After 6 months, babies will start learning to drink from a cup in preparation for weaning off the bottle!
Some parents may ask, "Is this too early?"
It really isn't. The American Academy of Pediatrics (AAP) recommends.
After 6 months, babies should start learning to use a cup and stop using a bottle at 1 year of age, no later than 18 months.
The dangers of long-term bottle use in babies are not small!
It tends to affect the development of baby's facial muscles, teeth and jawbone, and affects the baby's appearance.
Parents and moms, when it's time for your baby to learn to use a water cup and gradually wean from the bottle, don't delay!
But the question arises, there are so many children's water cups, what is the difference between a duckbill cup, a straw cup and an open cup? How should we choose?
(1) Duckbill cups
Our common duckbill cups have a soft mouth and hard mouth.
Its soft touch is similar to a pacifier bottle, and its appearance is very similar, making it easier for babies to accept. It is very suitable for babies who are just learning to use water cups.
Does it feel good? But I must tell you.
It exists mainly to help babies make a smooth transition to sippy cups.
(2) Sippy cups
(3) Open cups
Generally speaking, after a baby is a year and a half old, it's time to try an open cup!
Of course, this is just our recommendation and it depends on your baby. There are some babies who start using open cups much earlier and use them well.
When your baby learns to use an open cup, remember to fill it with less water.
Material safety is the most important thing when choosing a child's mug. A mug made of food-grade silicone is safe for infants to use.

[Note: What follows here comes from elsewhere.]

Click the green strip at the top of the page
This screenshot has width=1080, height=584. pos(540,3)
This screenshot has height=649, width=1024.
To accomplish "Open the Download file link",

Not only is it a safe material, but it is also resistant to drops and cracks.
How much water does an infant drink per day?
"Generally speaking, babies under 6 months of age do not need extra water."
Babies who are exclusively breastfed can meet their needs if they drink enough milk.
In the case of breastfeeding, breast milk already contains more than 80% water, which is enough for babies under 6 months; for formula feeding, as long as parents follow the standard ratio of brewing, then most formulas can reach 85-90% water content.
However, the phrase "no need for extra water" is not absolute.
It is also necessary to drink small amounts of water if the child is dehydrated or if the following conditions occur
For example, when your child has a fever, sweating, wheezing, vomiting, diarrhea, runny nose, cough, tears, loss of appetite, etc.
Most babies start adding complementary foods when they are 4-6 months old, so about half of a baby's daily water intake of 900 ml is provided by breast milk and formula, and the other half by complementary foods such as pasta and purees.
So although you can start feeding your baby water at this time, it should not be too much, no more than 240 ml per day at most, and it is better to slowly increase the amount of water you drink after one year of age.
This largely depends on whether the baby is willing to drink water.
Plain water is definitely the best drink for babies
If you think the tap water has an odor after boiling, you can also use a water purifier to filter it and then boil it for drinking; it is best to boil the straight drinking water in the community before giving it to your baby; if you drink bottled water, remember to clean the water dispenser regularly.
In short, after the child added supplementary food, do not need to worry too much about what the child should drink water. Pure water, mineral water, distilled water in the supermarket can be given to the baby to drink, but it is not recommended to be limited to drinking only one of them for a long time.
In addition, how much water a child should drink cannot be generalized. It needs to be determined based on the amount of exercise, sweating, weather factors, disease effects, and diet of the child.